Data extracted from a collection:
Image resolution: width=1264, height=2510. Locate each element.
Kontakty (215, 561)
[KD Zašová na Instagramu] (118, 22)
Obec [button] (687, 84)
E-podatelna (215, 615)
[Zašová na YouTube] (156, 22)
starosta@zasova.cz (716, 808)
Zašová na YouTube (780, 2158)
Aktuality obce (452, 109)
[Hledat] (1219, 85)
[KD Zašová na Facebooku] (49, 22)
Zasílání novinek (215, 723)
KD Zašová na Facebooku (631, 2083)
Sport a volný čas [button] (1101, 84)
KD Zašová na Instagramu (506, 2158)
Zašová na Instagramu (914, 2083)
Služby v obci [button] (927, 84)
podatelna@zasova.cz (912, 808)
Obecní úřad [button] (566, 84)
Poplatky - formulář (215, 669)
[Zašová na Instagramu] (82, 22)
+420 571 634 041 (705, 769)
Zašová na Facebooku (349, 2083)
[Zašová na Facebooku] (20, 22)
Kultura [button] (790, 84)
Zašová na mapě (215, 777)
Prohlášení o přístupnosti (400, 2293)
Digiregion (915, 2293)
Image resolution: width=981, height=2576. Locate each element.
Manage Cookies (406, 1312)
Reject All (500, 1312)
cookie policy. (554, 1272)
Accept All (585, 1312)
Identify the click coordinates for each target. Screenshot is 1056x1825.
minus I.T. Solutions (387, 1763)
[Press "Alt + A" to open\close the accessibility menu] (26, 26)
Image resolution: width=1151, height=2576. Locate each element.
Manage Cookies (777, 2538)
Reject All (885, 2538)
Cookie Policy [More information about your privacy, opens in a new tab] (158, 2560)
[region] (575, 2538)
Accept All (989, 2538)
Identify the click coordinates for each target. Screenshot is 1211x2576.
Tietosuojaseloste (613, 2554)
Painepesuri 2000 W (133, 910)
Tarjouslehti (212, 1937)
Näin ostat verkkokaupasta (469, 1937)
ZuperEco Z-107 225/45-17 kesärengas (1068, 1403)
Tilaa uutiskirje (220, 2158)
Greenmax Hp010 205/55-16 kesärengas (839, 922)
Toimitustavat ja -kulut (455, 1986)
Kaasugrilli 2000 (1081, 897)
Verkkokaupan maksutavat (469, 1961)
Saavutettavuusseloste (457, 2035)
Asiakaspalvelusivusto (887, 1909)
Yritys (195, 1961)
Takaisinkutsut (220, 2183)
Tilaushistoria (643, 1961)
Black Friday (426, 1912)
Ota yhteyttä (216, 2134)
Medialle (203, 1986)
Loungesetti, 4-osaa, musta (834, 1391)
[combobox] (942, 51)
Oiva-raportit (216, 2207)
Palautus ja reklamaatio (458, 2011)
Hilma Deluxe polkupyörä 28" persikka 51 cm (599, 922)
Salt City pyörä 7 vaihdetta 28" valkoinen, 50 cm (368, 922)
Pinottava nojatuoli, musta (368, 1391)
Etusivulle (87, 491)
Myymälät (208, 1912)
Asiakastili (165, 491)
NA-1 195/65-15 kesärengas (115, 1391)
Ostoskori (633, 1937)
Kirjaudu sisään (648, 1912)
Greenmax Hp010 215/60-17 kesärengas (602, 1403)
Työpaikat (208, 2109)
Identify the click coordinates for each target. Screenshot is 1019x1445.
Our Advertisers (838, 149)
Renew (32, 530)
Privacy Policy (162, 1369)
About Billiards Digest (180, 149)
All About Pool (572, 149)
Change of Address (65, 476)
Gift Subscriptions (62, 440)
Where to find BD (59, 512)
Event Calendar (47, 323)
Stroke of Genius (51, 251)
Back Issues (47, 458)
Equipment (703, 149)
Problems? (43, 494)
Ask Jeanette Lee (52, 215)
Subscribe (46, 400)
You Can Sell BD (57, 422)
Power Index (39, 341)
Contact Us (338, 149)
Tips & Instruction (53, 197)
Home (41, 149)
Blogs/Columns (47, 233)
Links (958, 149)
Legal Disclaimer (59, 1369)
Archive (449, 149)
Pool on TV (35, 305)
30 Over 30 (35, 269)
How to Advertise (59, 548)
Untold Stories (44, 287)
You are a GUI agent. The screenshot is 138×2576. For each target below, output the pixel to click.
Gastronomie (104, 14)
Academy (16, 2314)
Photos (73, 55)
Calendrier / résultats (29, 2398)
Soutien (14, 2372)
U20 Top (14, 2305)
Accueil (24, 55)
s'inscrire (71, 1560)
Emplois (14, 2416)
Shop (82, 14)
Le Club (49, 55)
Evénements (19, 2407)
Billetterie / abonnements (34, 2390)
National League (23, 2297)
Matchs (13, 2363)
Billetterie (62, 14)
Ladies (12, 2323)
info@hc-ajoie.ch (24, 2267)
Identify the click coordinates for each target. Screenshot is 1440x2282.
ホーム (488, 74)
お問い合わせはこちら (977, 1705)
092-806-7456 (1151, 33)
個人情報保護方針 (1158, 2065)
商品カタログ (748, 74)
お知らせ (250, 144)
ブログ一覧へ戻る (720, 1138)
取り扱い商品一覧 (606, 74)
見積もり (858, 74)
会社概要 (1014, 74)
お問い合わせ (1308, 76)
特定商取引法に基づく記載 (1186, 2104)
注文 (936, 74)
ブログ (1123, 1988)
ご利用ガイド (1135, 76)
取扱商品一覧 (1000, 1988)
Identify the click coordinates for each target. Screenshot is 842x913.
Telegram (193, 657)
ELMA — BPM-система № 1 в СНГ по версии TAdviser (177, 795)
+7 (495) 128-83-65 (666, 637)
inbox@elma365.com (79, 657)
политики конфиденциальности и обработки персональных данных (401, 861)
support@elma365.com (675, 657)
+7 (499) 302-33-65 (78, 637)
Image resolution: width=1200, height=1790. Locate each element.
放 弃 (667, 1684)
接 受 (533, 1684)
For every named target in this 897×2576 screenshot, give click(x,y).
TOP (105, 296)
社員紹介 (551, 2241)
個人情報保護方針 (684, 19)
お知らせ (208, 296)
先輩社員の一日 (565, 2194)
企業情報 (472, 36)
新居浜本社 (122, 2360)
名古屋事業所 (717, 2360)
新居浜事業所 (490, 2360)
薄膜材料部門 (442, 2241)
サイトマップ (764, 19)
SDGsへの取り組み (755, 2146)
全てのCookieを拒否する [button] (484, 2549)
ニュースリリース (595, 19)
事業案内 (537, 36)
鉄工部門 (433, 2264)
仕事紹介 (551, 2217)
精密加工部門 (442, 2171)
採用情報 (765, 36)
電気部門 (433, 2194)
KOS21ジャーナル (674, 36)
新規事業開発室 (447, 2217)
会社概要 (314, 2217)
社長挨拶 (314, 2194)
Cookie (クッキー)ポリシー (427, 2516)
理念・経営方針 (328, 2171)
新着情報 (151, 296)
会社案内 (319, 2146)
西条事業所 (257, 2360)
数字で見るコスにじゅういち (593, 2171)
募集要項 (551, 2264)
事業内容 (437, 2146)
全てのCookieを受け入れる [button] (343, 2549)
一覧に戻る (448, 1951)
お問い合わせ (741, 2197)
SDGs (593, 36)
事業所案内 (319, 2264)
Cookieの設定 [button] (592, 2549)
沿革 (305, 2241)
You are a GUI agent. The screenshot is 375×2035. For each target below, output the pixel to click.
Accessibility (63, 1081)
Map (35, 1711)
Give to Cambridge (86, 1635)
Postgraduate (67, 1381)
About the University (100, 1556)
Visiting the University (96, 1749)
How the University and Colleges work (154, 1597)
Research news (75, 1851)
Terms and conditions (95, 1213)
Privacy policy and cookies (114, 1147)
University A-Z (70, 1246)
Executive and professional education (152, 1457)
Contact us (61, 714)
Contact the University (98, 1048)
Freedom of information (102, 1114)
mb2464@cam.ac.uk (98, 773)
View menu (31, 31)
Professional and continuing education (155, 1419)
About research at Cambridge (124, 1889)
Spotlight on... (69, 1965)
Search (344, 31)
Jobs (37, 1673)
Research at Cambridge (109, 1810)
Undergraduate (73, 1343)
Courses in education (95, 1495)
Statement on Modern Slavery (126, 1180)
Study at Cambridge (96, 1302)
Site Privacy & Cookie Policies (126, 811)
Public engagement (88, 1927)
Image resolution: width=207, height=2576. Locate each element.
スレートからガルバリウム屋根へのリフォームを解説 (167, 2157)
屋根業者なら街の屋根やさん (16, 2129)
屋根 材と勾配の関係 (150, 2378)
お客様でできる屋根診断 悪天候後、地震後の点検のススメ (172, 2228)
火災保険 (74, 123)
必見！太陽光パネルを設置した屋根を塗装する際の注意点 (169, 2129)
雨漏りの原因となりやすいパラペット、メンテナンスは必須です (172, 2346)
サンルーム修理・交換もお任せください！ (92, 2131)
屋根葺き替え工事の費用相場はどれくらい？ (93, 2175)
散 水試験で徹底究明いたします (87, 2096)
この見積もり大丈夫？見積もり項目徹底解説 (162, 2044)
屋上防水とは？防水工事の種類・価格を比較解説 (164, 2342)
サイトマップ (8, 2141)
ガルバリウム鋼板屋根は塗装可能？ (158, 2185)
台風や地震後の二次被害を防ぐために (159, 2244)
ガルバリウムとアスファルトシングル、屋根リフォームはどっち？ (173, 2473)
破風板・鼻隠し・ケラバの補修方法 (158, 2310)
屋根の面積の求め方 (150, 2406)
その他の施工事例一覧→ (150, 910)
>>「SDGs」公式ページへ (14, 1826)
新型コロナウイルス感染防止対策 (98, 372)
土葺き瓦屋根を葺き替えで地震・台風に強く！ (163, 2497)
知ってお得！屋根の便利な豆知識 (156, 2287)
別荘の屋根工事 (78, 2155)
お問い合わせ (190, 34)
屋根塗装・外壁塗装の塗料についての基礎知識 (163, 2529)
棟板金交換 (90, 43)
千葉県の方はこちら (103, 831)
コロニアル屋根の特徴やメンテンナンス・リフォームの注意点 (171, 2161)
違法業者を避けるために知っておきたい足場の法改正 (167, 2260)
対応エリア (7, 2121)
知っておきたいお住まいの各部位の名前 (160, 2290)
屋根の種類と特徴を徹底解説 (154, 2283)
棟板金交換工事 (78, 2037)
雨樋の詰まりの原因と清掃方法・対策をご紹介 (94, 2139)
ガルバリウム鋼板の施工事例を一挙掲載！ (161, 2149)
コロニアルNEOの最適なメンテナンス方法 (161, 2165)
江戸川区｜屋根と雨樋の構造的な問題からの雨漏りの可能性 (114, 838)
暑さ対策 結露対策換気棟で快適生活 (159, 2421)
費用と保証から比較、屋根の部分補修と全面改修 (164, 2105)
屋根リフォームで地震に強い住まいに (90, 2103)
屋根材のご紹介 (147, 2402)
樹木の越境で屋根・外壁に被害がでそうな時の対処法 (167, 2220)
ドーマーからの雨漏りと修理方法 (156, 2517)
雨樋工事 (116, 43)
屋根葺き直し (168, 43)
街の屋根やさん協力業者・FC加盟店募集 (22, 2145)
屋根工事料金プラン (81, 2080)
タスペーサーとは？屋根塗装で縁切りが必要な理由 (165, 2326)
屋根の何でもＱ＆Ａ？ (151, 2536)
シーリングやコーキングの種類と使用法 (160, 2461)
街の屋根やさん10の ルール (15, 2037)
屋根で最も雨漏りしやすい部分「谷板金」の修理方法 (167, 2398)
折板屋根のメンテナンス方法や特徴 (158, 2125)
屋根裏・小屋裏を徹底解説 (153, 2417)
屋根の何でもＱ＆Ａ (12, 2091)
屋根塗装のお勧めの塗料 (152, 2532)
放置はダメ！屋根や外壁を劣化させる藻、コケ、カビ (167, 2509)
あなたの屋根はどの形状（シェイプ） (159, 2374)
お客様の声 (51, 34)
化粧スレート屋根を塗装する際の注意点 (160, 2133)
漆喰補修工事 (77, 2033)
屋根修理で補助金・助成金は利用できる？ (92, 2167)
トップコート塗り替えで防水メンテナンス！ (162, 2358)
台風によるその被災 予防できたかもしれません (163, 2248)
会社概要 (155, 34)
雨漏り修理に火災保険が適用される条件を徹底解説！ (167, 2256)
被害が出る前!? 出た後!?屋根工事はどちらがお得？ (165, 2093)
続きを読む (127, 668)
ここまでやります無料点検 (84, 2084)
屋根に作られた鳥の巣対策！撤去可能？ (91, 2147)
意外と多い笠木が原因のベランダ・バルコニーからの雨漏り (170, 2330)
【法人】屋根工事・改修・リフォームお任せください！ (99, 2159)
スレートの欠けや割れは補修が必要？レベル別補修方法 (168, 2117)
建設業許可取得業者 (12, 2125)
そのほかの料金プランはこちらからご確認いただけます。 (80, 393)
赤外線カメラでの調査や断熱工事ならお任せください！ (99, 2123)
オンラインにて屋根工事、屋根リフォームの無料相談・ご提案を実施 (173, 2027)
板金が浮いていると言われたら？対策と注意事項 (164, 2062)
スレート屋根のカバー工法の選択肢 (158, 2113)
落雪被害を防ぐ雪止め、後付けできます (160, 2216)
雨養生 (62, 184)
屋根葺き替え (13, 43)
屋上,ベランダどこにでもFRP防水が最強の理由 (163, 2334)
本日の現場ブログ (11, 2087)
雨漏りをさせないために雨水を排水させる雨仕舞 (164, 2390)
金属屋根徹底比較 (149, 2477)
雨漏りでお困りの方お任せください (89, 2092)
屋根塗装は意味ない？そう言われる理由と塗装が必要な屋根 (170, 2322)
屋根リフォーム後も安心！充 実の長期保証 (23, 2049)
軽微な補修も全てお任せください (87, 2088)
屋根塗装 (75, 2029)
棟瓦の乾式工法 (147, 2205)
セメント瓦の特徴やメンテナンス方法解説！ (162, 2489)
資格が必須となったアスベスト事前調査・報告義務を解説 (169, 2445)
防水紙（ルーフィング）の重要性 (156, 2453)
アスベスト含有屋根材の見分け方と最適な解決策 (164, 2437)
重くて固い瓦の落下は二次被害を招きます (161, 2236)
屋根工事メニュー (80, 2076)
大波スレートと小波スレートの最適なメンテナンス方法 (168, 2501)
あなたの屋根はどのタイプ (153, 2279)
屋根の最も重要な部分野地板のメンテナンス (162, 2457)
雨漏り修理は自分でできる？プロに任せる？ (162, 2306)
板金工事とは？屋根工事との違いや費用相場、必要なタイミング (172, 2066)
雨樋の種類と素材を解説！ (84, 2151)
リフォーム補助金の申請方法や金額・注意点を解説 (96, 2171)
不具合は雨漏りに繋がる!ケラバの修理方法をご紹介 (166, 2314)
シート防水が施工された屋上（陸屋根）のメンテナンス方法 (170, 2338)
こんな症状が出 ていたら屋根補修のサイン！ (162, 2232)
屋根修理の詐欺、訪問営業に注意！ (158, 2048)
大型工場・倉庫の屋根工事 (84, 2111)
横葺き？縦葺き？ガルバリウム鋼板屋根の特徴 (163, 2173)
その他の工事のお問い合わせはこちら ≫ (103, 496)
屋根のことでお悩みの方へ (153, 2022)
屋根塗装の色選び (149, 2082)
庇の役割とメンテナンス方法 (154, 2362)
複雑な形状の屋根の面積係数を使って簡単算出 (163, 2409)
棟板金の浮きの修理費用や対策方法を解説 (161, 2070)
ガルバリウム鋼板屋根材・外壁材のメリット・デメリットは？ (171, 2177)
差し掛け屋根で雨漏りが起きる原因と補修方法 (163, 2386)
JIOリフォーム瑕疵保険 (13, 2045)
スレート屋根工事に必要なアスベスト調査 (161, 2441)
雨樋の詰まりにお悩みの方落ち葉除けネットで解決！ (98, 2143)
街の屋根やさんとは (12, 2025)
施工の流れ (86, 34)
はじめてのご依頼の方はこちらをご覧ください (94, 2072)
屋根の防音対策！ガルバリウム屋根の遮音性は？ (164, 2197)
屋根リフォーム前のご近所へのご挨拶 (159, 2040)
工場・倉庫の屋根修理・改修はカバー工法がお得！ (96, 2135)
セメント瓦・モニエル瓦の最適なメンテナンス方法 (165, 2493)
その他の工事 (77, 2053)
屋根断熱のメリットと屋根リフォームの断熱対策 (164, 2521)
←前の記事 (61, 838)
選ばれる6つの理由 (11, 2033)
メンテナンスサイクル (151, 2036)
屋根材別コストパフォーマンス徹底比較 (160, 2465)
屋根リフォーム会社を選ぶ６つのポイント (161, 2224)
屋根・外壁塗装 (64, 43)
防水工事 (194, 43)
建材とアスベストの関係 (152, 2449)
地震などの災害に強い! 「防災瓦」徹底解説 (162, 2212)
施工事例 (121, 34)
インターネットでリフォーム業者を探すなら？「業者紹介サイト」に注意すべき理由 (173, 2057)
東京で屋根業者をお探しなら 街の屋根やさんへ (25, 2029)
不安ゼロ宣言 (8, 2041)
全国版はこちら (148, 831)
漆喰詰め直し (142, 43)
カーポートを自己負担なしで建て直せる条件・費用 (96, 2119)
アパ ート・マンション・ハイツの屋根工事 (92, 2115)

PROBLEM: Rewrite everything from the first line down to the line containing "Ota yhteyttä (216, 2134)", both ends included, with the request lines repeated as well. Shift each coordinate in the answers by adding 86 to both of its numbers.

IN RESPONSE:
Image resolution: width=1264, height=2510. Locate each element.
Kontakty (301, 647)
[KD Zašová na Instagramu] (204, 108)
Obec [button] (773, 170)
E-podatelna (301, 701)
[Zašová na YouTube] (242, 108)
starosta@zasova.cz (802, 894)
Zašová na YouTube (866, 2244)
Aktuality obce (538, 195)
[Hledat] (1305, 171)
[KD Zašová na Facebooku] (135, 108)
Zasílání novinek (301, 809)
KD Zašová na Facebooku (717, 2169)
Sport a volný čas [button] (1187, 170)
KD Zašová na Instagramu (592, 2244)
Zašová na Instagramu (1000, 2169)
Služby v obci [button] (1013, 170)
podatelna@zasova.cz (998, 894)
Obecní úřad [button] (652, 170)
Poplatky - formulář (301, 755)
[Zašová na Instagramu] (168, 108)
+420 571 634 041 (791, 855)
Zašová na Facebooku (435, 2169)
[Zašová na Facebooku] (106, 108)
Kultura [button] (876, 170)
Zašová na mapě (301, 863)
Prohlášení o přístupnosti (486, 2379)
Digiregion (1001, 2379)
Image resolution: width=981, height=2576. Locate each element.
Manage Cookies (492, 1398)
Reject All (586, 1398)
cookie policy. (640, 1358)
Accept All (671, 1398)
Identify the click coordinates for each target. Screenshot is 1056x1825.
minus I.T. Solutions (473, 1849)
[Press "Alt + A" to open\close the accessibility menu] (112, 112)
Image resolution: width=1151, height=2576. Locate each element.
Manage Cookies (863, 2624)
Reject All (971, 2624)
Cookie Policy [More information about your privacy, opens in a new tab] (244, 2646)
[region] (661, 2624)
Accept All (1075, 2624)
Identify the click coordinates for each target. Screenshot is 1211x2576.
Tietosuojaseloste (699, 2640)
Painepesuri 2000 W (219, 996)
Tarjouslehti (298, 2023)
Näin ostat verkkokaupasta (555, 2023)
ZuperEco Z-107 225/45-17 kesärengas (1154, 1489)
Tilaa uutiskirje (306, 2244)
Greenmax Hp010 205/55-16 kesärengas (925, 1008)
Toimitustavat ja -kulut (541, 2072)
Kaasugrilli 2000 (1167, 983)
Verkkokaupan maksutavat (555, 2047)
Saavutettavuusseloste (543, 2121)
Asiakaspalvelusivusto (973, 1995)
Yritys (281, 2047)
Takaisinkutsut (306, 2269)
Tilaushistoria (729, 2047)
Black Friday (512, 1998)
Ota yhteyttä (302, 2220)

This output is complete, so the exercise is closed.